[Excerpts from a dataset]
================

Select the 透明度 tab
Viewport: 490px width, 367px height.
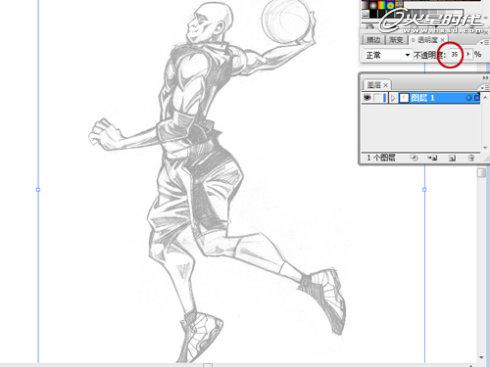pos(428,40)
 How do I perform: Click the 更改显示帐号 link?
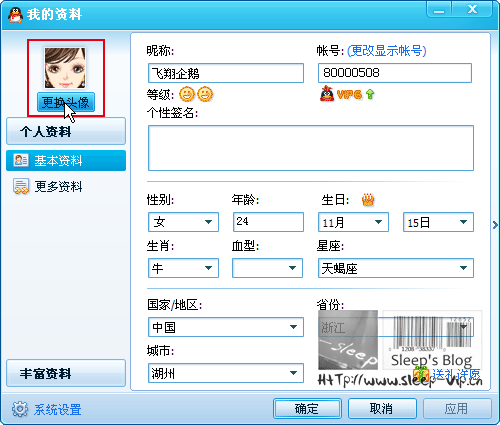pos(387,51)
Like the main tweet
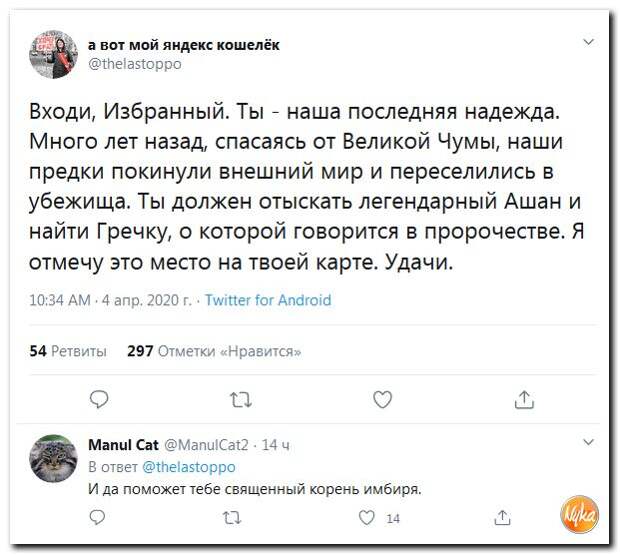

================

_Your instructions_
Leaving every image behind, repeat the data in full and exactly.

_Written solution_
Select the 透明度 tab
Viewport: 490px width, 367px height.
pos(428,40)
 How do I perform: Click the 更改显示帐号 link?
pos(387,51)
Like the main tweet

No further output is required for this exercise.